Move Your Team to the Objective
Teams can accomplish their goals behind effective leadership (Leading an Effective Meeting, Part 2)
UNNECESSARY AND BADLY-LED meetings are responsible for wasting enormous amounts of time that dedicated professionals could be devoting to important things. As Peter Drucker put it:
“For one either meets or one works. One cannot do both at the same time. . . . An organization in which everybody meets all the time is an organization in which no one gets anything done.”
In my last article, I asserted that every meeting should be justified: Asking the question, “Should this meeting happen at all?” If not, don’t have it. If the answer is yes, then you should ask as well: “Is it necessary for these people to attend?” If not, free them to go back to work.
Given that a team must meet (I have in mind a working or problem-solving team as opposed to a purely informational meeting), I am sharing in these articles Seven Principles for Leading an Effective Meeting. I shared the first three in Part 1. Here’s a recap:
1. Prepare: Assume the Leadership Position
2. Opening the Meeting: Set the Stage
3. Focus: Frame the Objectives
As the leader or chairperson, you are responsible for the effectiveness of the meeting. That means being prepared with a strategy, rather than winging it on the spot. Remember: An agenda is not a strategy. An agenda is merely your things-to-do list. Your strategy is how you will lead the team there.
Start on time and tell the team your plan for the meeting: What things you want to handle quickly, and which subjects you’d like to devote most of the time to. Provide that kind of focus, and the team will cooperate.
Now let’s move ahead with Points 4-7.
4. Respect People’s Time
I like a quote by Richard Cecil:
“If I have made an appointment with you, I owe you punctuality. I have no right to throw away your time, if I do my own.”

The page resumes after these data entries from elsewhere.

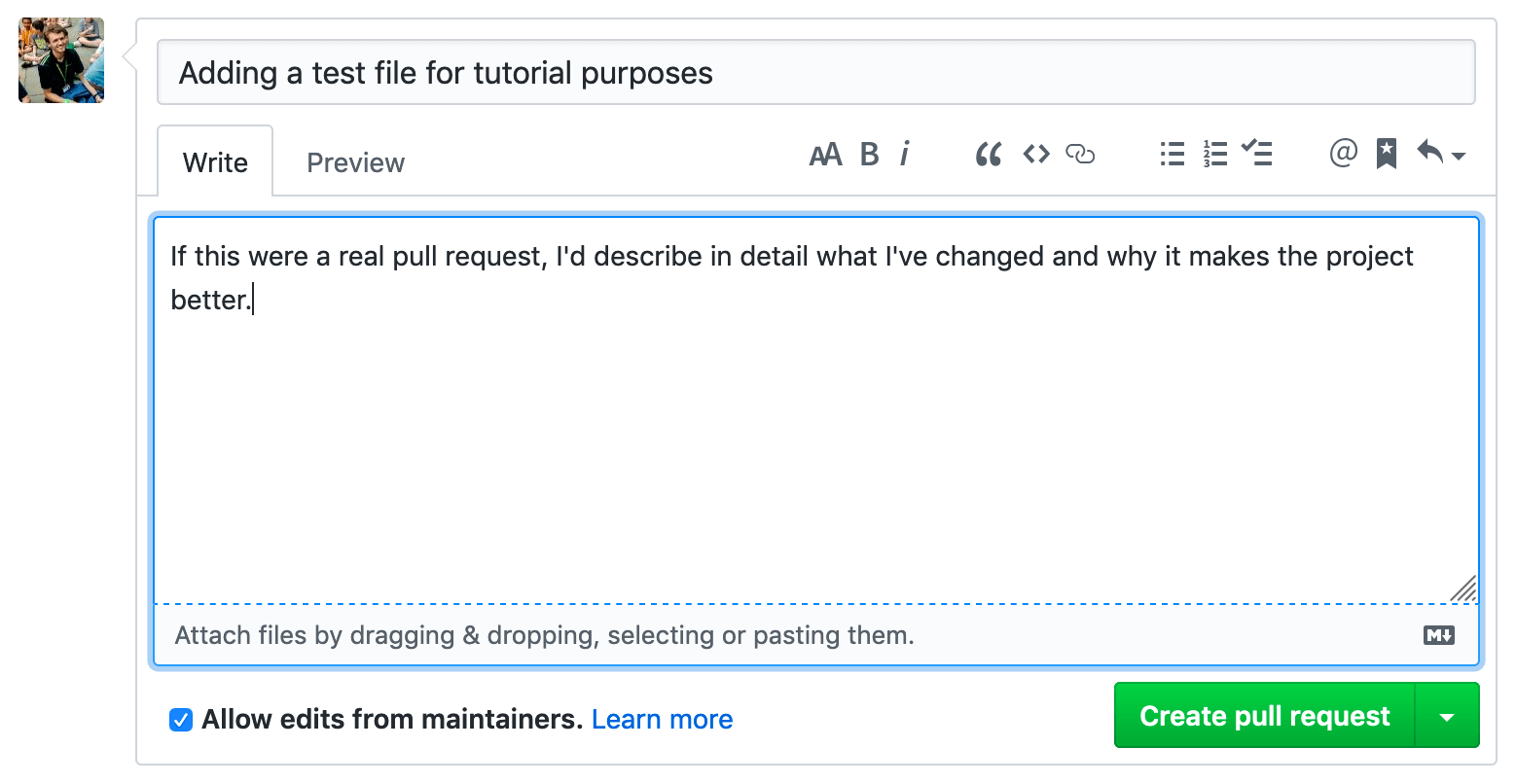Add a hyperlink to text
The height and width of the screenshot is (784, 1516).
click(1080, 155)
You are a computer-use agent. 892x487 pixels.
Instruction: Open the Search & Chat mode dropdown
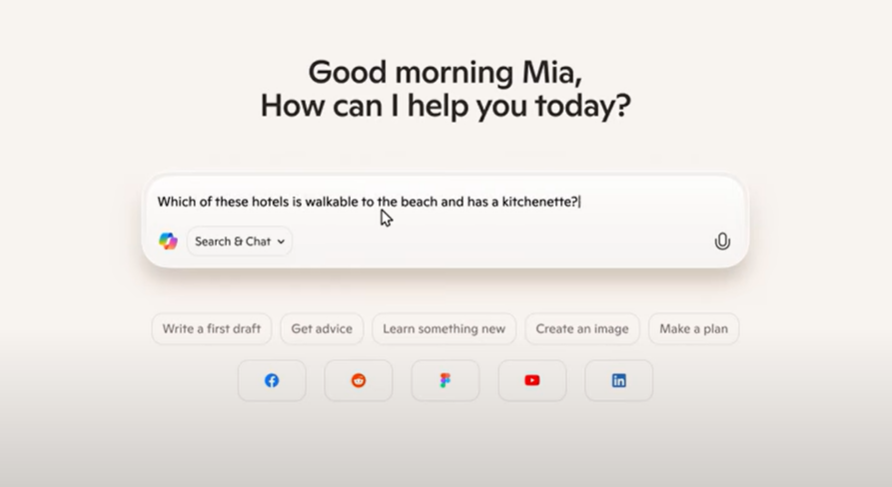point(238,241)
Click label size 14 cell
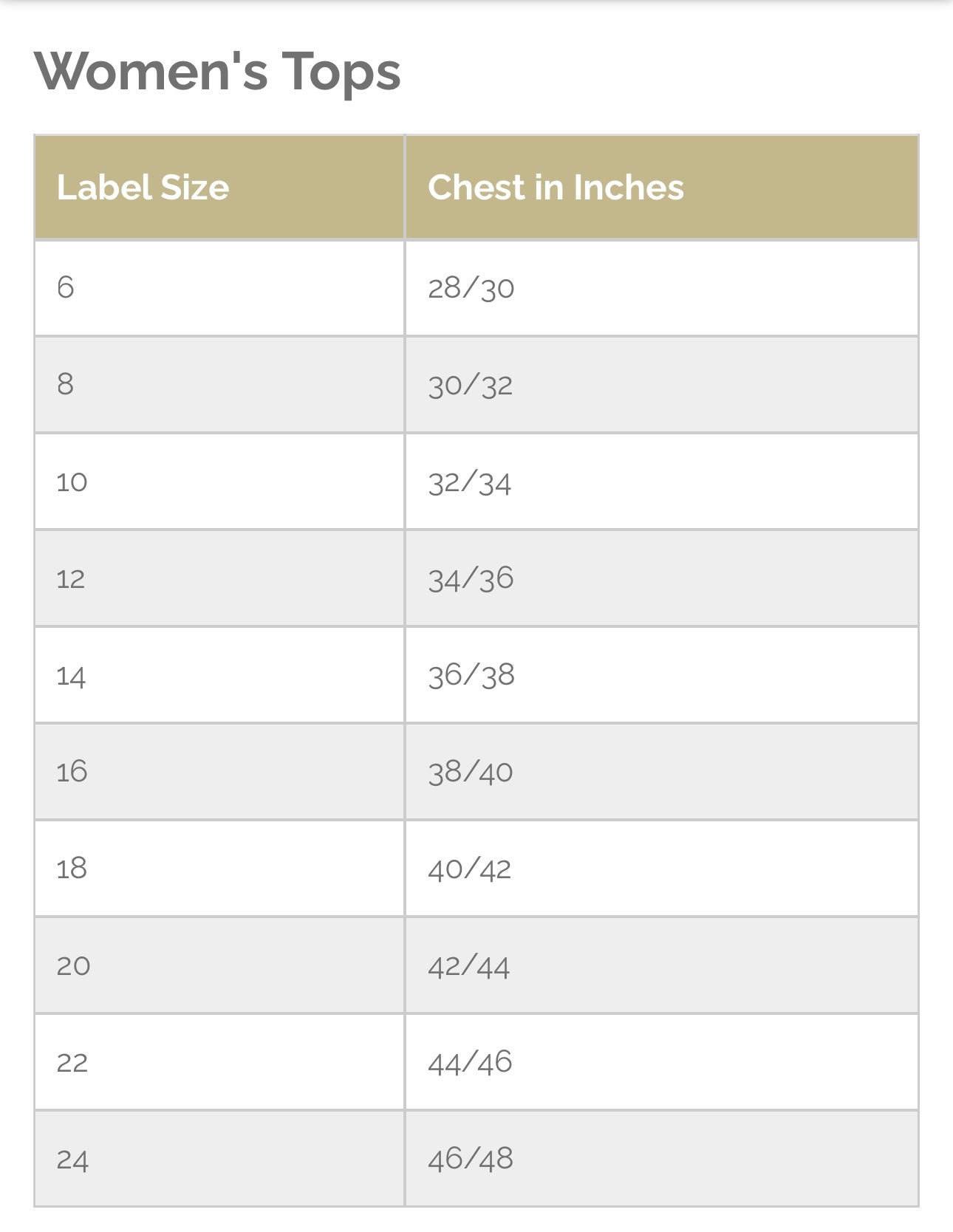 click(x=71, y=676)
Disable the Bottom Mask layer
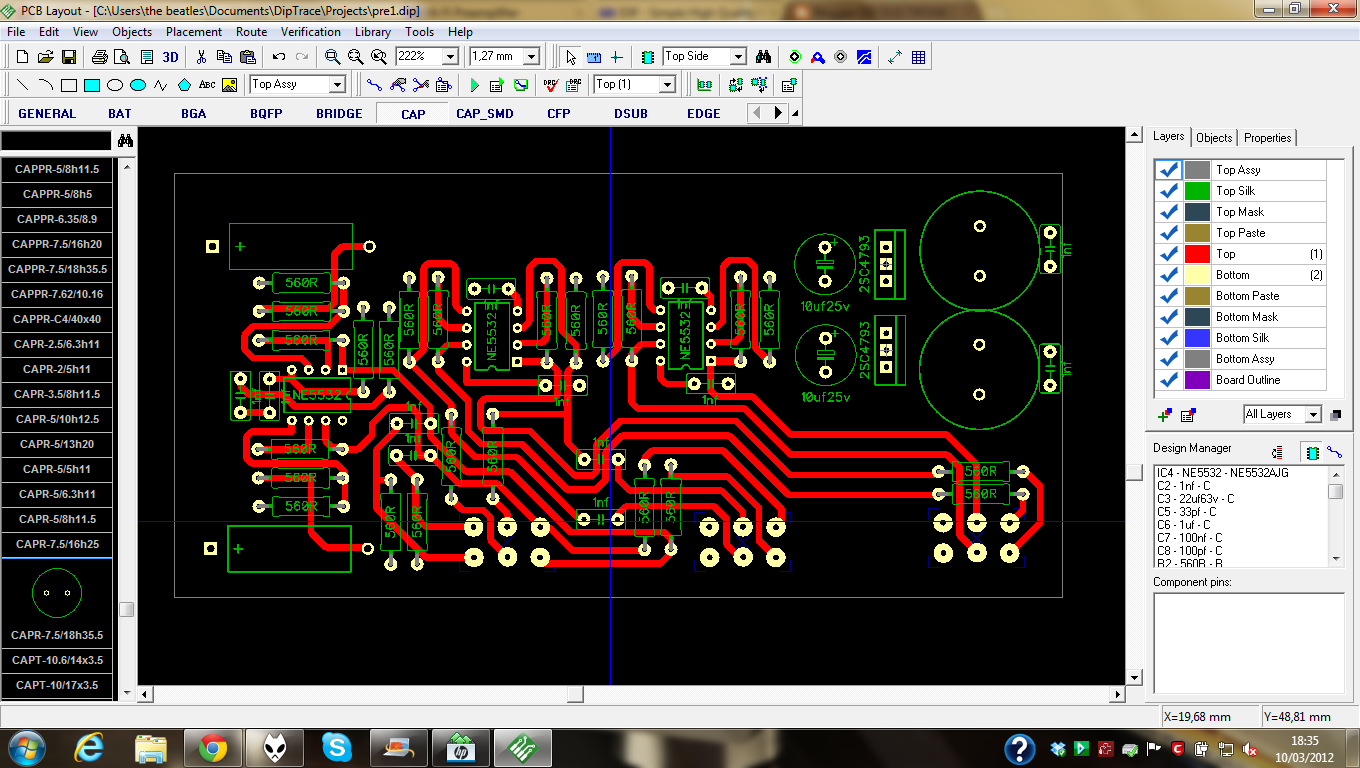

Bosses are often the worst offenders. After all, if the authority figure calls you to a meeting, you’re a captive audience as long as he or she allows it. That’s why a centuries-old saying goes, “Punctuality is the courtesy of kings.” A leader with authority can show respect to others by respecting their time.

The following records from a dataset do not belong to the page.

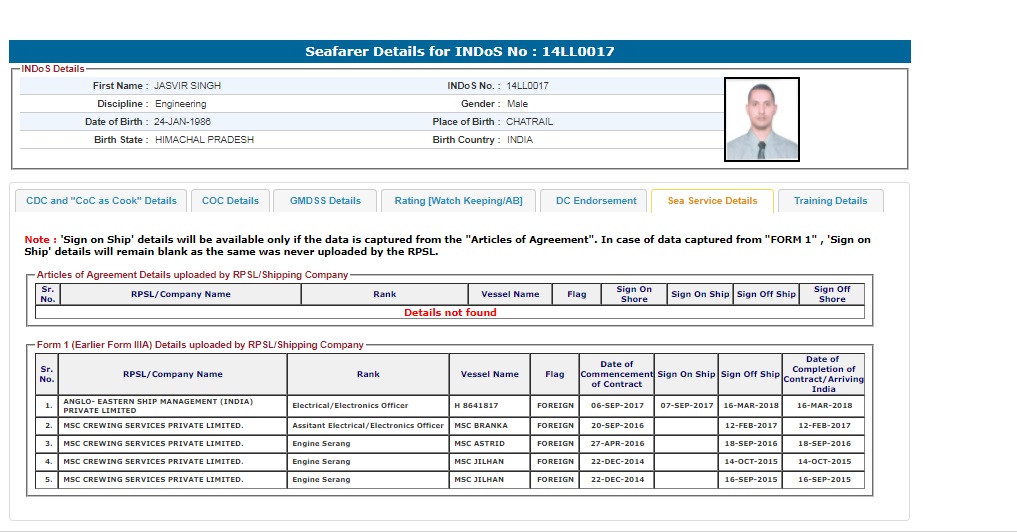Click the red "Details not found" message

pos(450,312)
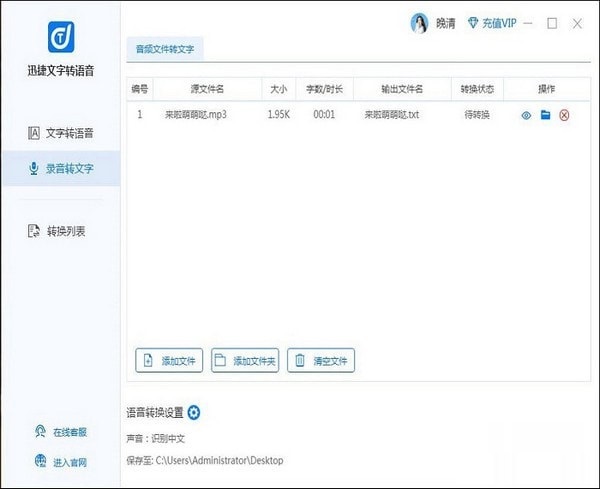Screen dimensions: 600x489
Task: Select the 来啦萌萌哒.mp3 file row
Action: [196, 115]
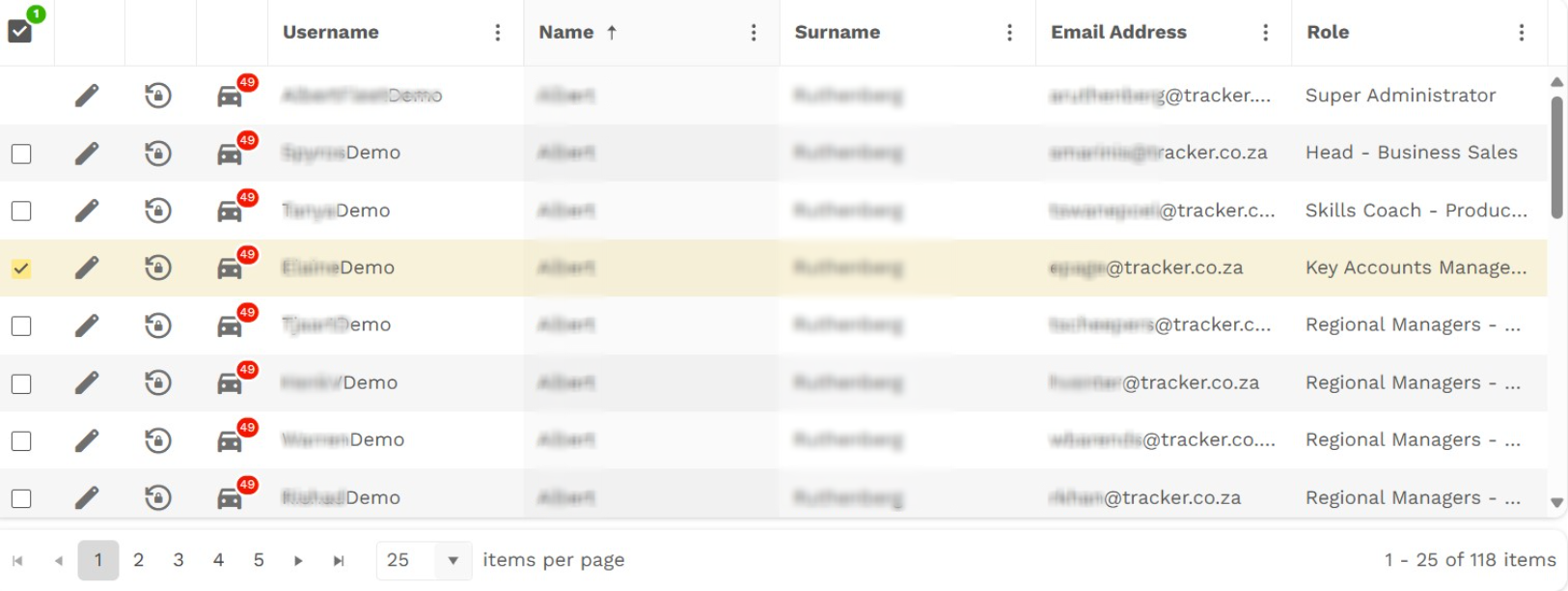Screen dimensions: 1568x591
Task: Open the items per page dropdown
Action: coord(453,561)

There is no excuse for meetings not to begin and to end on time, if not early. It just requires a chairperson who intends to do so.
I have led thousands of meetings, workshops, and classes in my life. In the last 25 years I have an unbroken record of starting on time and finishing early, if only by a few minutes. If people want to stay and talk, fine.

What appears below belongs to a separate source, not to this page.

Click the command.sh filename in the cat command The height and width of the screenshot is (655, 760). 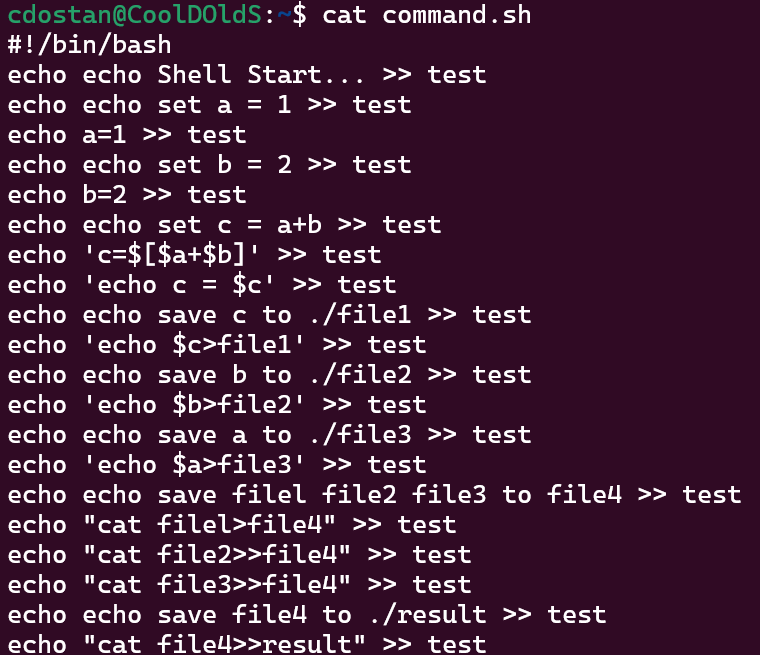pos(456,15)

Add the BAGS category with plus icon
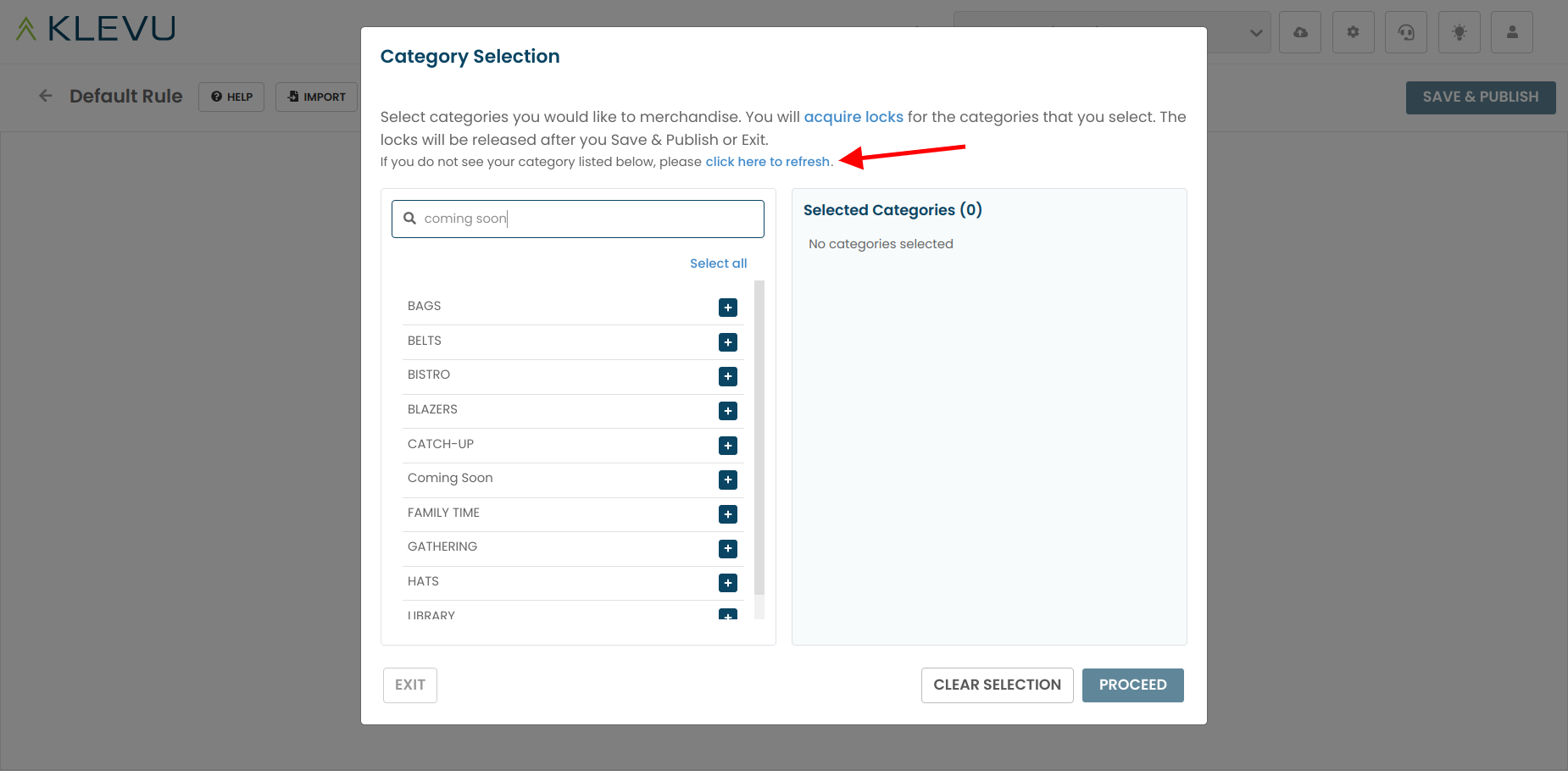pyautogui.click(x=727, y=308)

As I shared in the first article, my practice is to grant “5 minutes of grace” at the beginning. That gives people a little breathing room to get a drink, get situated, and greet one another. But I start promptly at the 5-minute mark. And I have never believed in punishing those who come on time for the sake of those who come late! When you tell people your plan, are consistent, and lead with confidence, they will adjust and get with the program.
5. Control the Conversation
The chairperson is responsible for the efficiency (“doing things right”) and effectiveness (“doing the right things”) of the group and making sure the work is accomplished. Members of the group count on you to lead and control the meeting and will appreciate it when you do. Here are some tips:
Be a facilitator: Get the group talking
I can tell you from long experience that if you want lots of participation from a group of people, get them talking early. Nothing depresses the participation of a team of people more than the leader starting with a long monologue. People go into “passive listening” mode. Getting them to talk after that is like pulling teeth. Ask lots of questions, and lead by the Socratic method whenever possible.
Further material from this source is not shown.